● **PROVIDED INFORMATION**:
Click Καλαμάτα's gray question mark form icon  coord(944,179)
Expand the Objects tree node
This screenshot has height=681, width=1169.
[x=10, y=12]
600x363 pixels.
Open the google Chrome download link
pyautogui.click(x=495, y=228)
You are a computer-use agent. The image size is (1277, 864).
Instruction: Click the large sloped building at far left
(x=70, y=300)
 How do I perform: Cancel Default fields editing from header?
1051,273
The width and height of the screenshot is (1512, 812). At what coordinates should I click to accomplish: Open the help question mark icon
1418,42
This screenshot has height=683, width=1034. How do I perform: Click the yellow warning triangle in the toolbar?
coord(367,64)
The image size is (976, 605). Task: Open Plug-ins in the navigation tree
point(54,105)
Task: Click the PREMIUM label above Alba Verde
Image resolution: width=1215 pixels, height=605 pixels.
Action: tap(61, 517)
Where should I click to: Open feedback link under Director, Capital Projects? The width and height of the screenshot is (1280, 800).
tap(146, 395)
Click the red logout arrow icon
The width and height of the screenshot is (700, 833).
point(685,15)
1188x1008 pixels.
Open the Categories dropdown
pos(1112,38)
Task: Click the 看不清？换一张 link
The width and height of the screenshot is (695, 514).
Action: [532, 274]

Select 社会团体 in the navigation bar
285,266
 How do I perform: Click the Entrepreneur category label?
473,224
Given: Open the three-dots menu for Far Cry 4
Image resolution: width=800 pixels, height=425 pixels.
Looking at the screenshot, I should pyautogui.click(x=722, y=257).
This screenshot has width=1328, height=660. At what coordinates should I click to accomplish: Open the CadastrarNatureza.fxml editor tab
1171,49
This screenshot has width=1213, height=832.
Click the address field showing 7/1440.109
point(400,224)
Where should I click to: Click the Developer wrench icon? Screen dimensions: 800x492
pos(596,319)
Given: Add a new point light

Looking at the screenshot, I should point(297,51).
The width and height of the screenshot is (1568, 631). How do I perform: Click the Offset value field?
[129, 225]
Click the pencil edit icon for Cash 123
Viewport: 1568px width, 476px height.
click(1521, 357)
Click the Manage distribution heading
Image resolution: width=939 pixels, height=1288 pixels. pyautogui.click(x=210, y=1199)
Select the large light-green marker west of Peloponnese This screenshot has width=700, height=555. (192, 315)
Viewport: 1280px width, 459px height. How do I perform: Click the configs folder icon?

● **TASK STATEMENT**:
Repeat word for word the lines above that run from the line containing "Given: Open the three-dots menu for Far Cry 4" through the line containing "This screenshot has width=1213, height=832.", both ends included, and nothing else.

● **WRITTEN RESPONSE**:
Given: Open the three-dots menu for Far Cry 4
Image resolution: width=800 pixels, height=425 pixels.
Looking at the screenshot, I should pyautogui.click(x=722, y=257).
This screenshot has width=1328, height=660. At what coordinates should I click to accomplish: Open the CadastrarNatureza.fxml editor tab
1171,49
This screenshot has width=1213, height=832.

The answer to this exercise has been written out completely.